The AI research paper was real. The "co-author" wasn't:

David Cox, the co-director of a prestigious artificial intelligence lab in Cambridge, Massachusetts, was scanning an online computer science bibliography in December when he noticed something odd—his name listed as an author alongside three researchers in China whom he didn't know on two papers he didn't recognize.

At first, he didn't think much of it. The name Cox isn't uncommon, so he figured there must be another David Cox doing AI research. "Then I opened up the PDF and saw my own picture looking back at me," Cox says. "It was unbelievable."

It isn't clear how prevalent this kind of academic fraud may be or why someone would list as a co-author someone not involved in the research. By checking other papers written by the same Chinese authors, WIRED found a third example, where the photo and biography of an MIT researcher were listed under a fictitious name.

• _Set task 1_
Which number words (cardinal or ordinal) appear in the article about the falsely listed co-author, and what does each one count?
• _Set task 2_
Write the next part of the article about the AI paper with a falsely listed co-author, starting after its final sentence.
These items were taken from a separate source.

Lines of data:
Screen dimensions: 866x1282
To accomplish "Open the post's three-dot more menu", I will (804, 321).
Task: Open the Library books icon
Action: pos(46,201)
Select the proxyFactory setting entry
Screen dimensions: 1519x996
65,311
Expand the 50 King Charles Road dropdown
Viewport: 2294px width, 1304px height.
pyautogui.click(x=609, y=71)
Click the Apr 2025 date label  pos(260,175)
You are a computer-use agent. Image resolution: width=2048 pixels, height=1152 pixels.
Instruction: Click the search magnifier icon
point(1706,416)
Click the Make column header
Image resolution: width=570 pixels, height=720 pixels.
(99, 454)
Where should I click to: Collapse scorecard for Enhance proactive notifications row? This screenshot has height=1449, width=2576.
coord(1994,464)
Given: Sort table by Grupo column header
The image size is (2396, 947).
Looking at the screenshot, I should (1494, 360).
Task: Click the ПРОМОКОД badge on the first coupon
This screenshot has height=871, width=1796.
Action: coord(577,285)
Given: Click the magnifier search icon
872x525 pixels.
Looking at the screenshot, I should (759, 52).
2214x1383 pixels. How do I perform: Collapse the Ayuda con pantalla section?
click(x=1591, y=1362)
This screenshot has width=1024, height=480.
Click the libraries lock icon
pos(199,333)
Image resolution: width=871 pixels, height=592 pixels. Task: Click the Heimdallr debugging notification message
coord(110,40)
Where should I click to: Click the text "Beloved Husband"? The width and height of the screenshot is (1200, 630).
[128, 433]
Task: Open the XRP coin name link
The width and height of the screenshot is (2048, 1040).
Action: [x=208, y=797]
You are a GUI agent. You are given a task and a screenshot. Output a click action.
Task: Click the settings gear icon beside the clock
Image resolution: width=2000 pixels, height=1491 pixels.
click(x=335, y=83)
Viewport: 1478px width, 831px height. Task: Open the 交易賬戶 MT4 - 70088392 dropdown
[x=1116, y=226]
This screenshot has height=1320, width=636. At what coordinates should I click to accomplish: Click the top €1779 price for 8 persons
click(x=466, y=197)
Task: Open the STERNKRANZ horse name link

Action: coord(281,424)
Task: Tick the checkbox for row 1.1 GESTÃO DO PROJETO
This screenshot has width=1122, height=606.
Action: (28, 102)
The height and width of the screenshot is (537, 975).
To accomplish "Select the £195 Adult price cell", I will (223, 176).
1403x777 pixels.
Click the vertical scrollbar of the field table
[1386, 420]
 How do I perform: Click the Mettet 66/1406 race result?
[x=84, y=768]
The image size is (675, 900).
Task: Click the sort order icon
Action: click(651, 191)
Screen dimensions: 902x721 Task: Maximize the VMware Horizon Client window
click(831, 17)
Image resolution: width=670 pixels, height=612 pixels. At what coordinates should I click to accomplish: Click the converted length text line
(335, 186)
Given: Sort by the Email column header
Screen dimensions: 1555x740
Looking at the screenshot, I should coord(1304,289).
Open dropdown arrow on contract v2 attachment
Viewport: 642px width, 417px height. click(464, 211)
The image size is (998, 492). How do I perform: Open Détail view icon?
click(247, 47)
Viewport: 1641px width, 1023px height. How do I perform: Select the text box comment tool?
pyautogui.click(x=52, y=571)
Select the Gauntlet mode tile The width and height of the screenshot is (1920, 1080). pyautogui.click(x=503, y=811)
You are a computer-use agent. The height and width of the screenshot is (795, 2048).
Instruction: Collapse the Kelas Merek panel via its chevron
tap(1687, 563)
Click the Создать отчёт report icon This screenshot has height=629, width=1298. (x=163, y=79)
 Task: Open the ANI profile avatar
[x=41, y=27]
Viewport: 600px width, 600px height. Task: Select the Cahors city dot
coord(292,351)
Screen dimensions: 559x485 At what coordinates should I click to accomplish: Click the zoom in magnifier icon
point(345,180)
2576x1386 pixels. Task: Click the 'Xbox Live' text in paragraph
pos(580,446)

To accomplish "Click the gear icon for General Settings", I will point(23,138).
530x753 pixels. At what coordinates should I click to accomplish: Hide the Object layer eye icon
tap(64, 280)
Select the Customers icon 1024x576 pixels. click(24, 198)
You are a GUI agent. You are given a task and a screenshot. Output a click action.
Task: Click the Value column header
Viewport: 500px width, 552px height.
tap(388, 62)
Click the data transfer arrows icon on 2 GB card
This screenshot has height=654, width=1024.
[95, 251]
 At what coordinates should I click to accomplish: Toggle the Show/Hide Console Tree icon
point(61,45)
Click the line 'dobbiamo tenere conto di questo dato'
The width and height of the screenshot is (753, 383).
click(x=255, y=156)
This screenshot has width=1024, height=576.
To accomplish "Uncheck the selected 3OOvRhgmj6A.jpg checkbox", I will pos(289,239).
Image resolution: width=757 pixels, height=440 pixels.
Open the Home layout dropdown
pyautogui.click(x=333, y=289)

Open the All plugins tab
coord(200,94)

• _Right answer 1_
- three: the researchers in China listed alongside Cox
- two: the papers Cox didn't recognize
- third: the example WIRED found by checking other papers by the same authors

• _Right answer 2_
It may be an effort to increase the chances of publication or gain academic prestige, Cox says. He says he has heard rumors of academics in China being offered a financial reward for publishing with researchers from prestigious Western institutions.

Whatever the reason, it highlights weaknesses in academic publishing, according to Cox and others. It also reflects a broader lack of rules around the publishing of papers in AI and computer science especially, where many papers are posted online without review beforehand.

"This stuff wouldn't be so harmful if it didn't undermine public trust in peer review," Cox says. "It really shouldn't be able to happen."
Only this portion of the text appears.